In other instances, what’s known as a bottom-up trophic cascade can occur when cyanobacteria blooms block sunlight that allows phytoplankton to grow. This, in turn, reduces the food that feeds zooplankton in the lake. The reduction in zooplankton doesn’t allow as many fish to survive to adulthood, which, in turn, means less food for many secondary consumers like the abundant bird of prey and loon populations in and around the lakes. An even bigger concern is the excessive production of the cyanobacteria and their role in
the depletion of dissolved oxygen in bottom waters. The loss of dissolved oxygen in bottom colder waters can eliminate a cold-water fishery and lead to a warm-water fishery. This tends to reduce the top-down control by cold-water piscivores (fish-eating fishes) and promote a fishery characterized more by planktivorous (zooplankton-eating) fishes, such as white perch. As a result, there are fewer large zooplankton available to graze on the phytoplankton community, causing greater phytoplankton (including cyanobacteria) biomass and reduced water clarity. On this morning, several loons decided to swim within 15 feet of our boat, and an osprey politely told us in bird-talk to back away from its nest, high up in a pine tree looming over the pond.

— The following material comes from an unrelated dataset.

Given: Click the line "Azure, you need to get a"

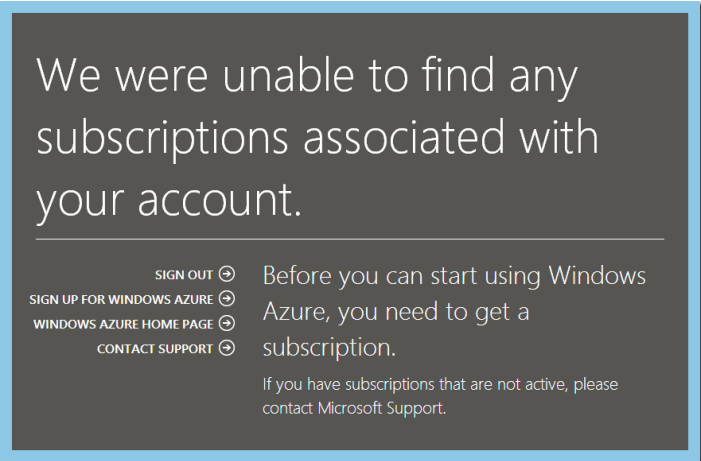Looking at the screenshot, I should 395,312.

Several loons, including this one, ventured within 15 feet of the boat.
Dwinal collects water samples at specific depths using a metal cylinder with caps that are spring loaded. It’s lowered to a specific depth and then the caps shut so water can be sampled at a given depth.
The work done by people like Ryan and Stephanie is important to the way human, animal, and microbiological communities function in relation to lakes and ponds. What on the surface may just seem like simple monitoring of lakes can have a massive impact on the economy of the area. I hope that the next time you look at a lake you take a moment to appreciate the vast complexity that even a relatively small body of water contains. The health of lakes and ponds has a direct and indisputable impact on us. Keeping a close eye on our freshwater resources is vital to keeping them healthy for us all.